→ ASSIGNMENT
Retype the line in which "Given: Select the" appears, then every line after it until the records end. Leave out the pictures.

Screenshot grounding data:
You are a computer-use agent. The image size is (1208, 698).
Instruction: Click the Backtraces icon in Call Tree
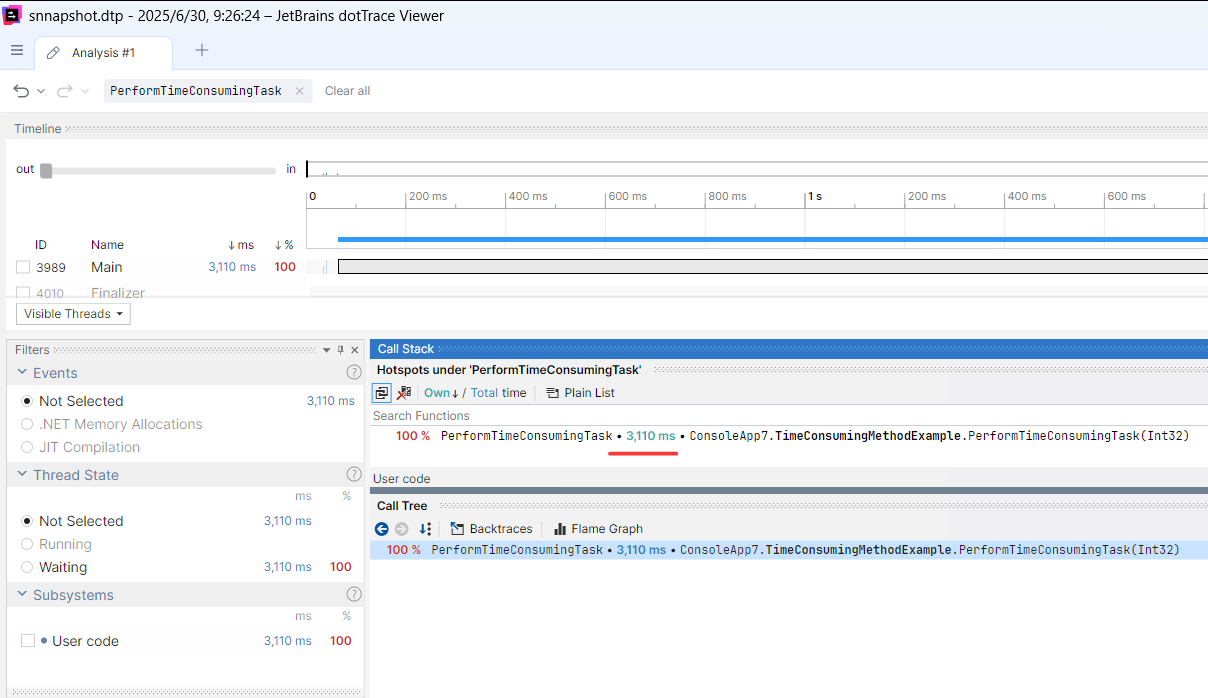coord(458,529)
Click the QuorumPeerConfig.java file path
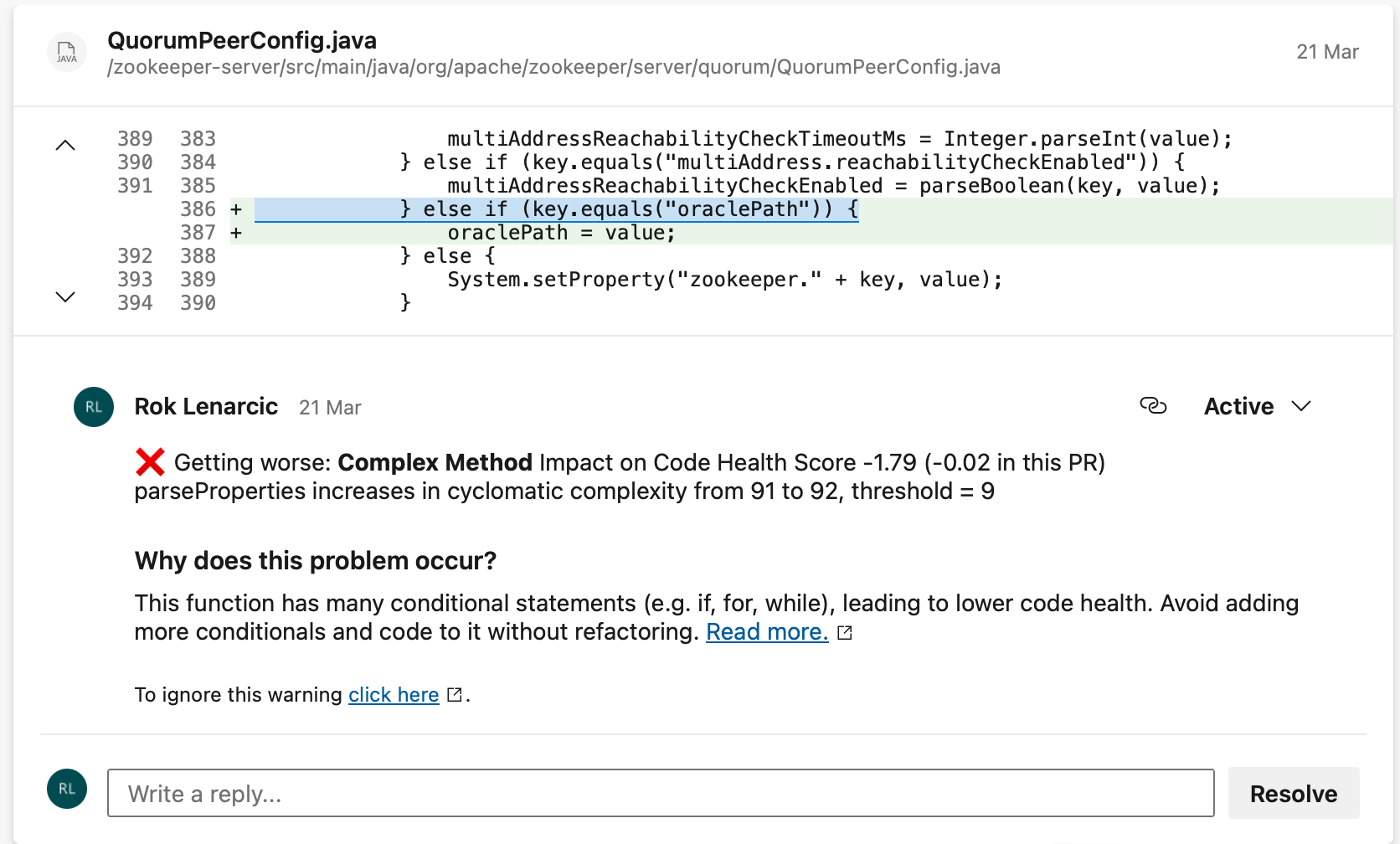 coord(553,67)
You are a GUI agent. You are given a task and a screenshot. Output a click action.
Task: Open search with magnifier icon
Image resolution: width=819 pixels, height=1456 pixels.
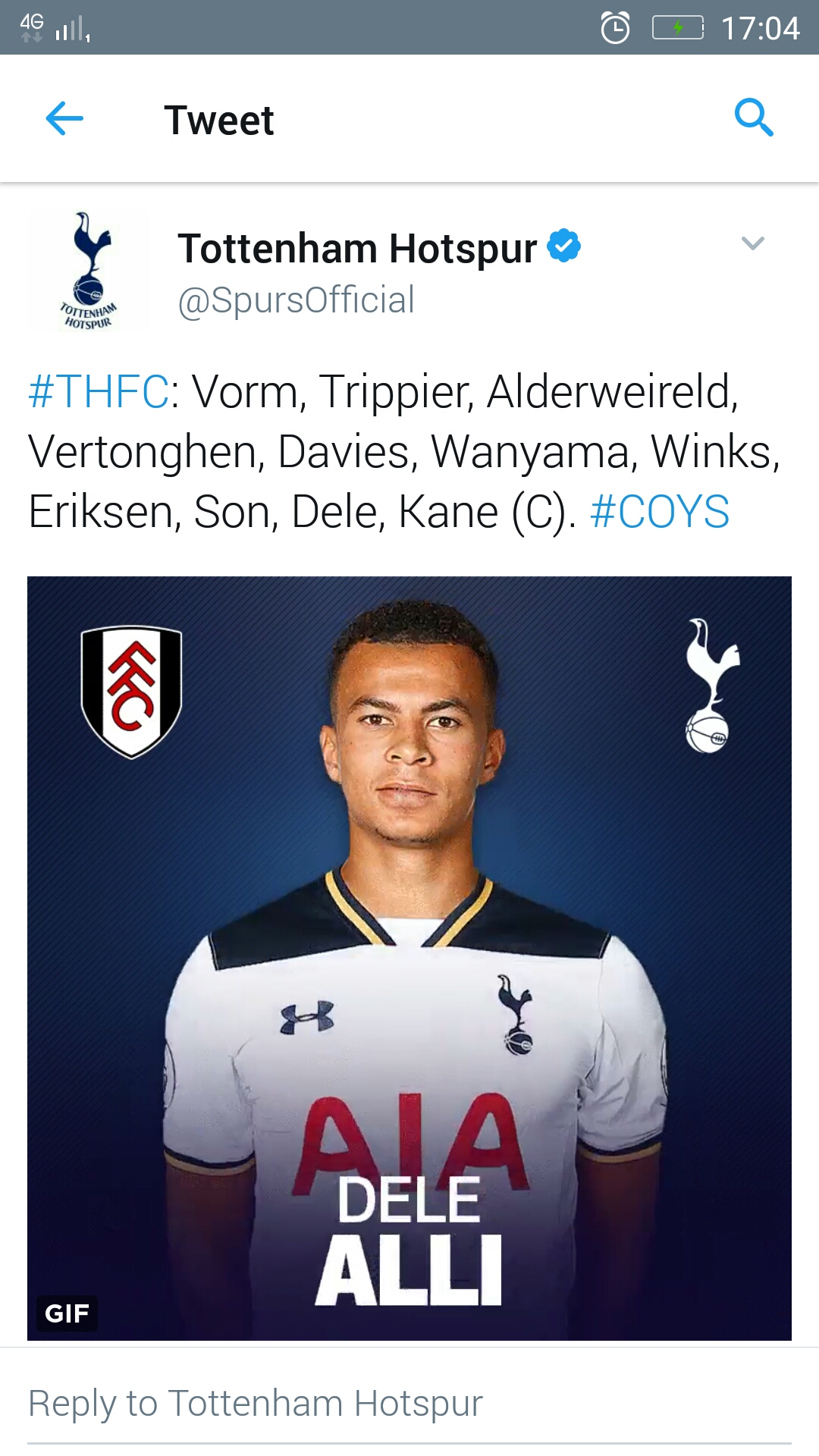(x=754, y=118)
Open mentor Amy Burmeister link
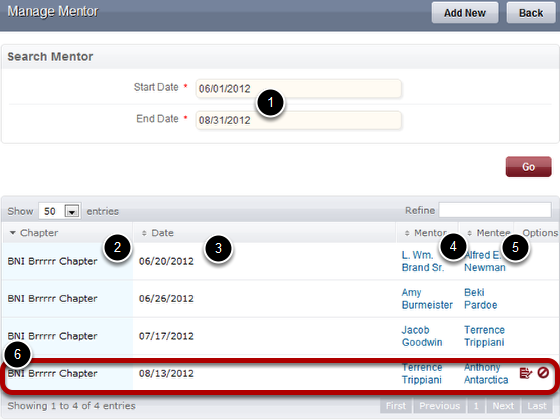The height and width of the screenshot is (420, 560). click(x=427, y=299)
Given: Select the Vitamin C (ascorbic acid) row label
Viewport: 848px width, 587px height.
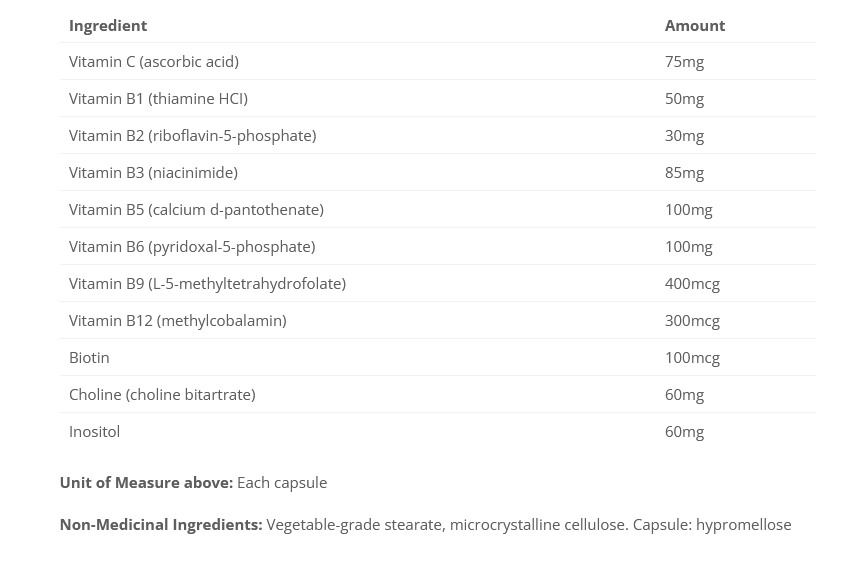Looking at the screenshot, I should 154,62.
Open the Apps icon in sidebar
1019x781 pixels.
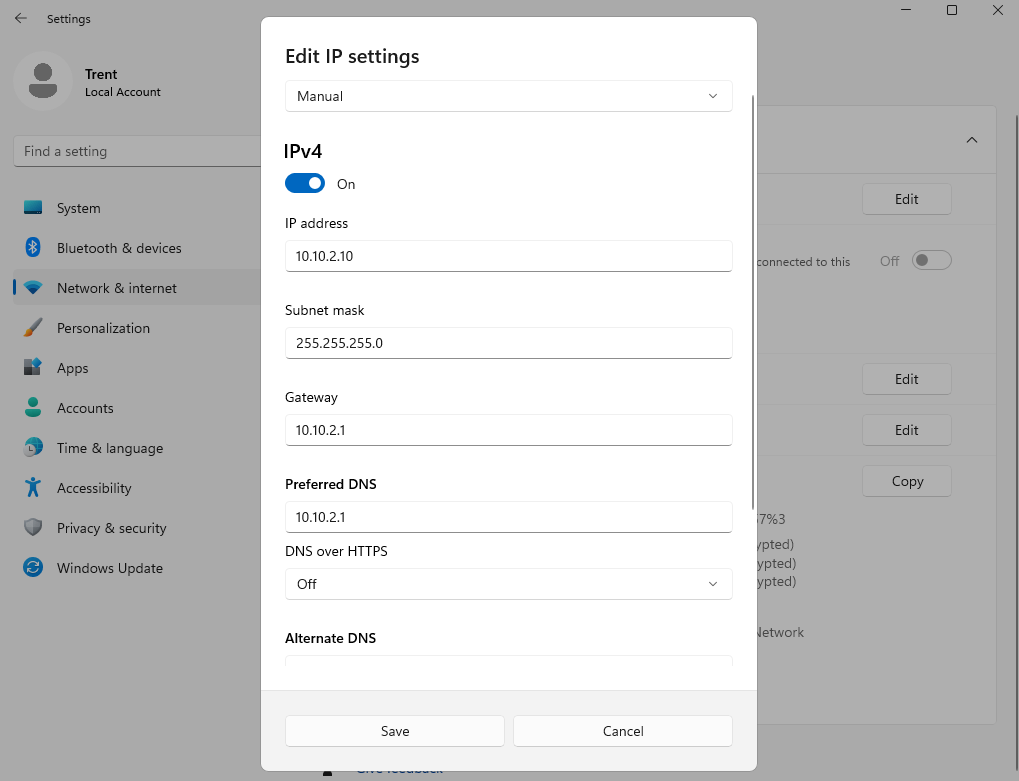pos(33,368)
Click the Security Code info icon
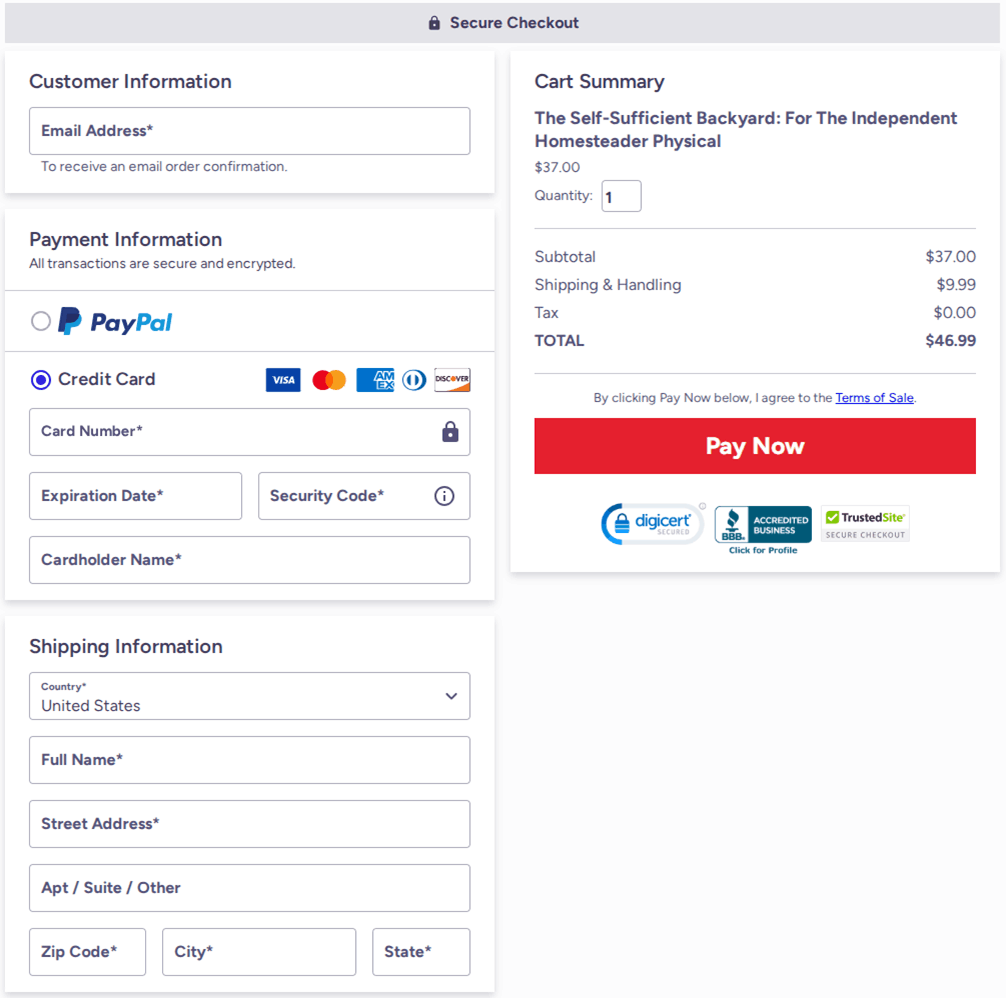The width and height of the screenshot is (1006, 998). click(444, 496)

→ WRITTEN SOLUTION
Given: Select the Vitamin C (ascorbic acid) row label
Viewport: 848px width, 587px height.
Looking at the screenshot, I should 154,62.
Open the Apps icon in sidebar
1019x781 pixels.
pos(33,368)
Click the Security Code info icon
The width and height of the screenshot is (1006, 998). click(444, 496)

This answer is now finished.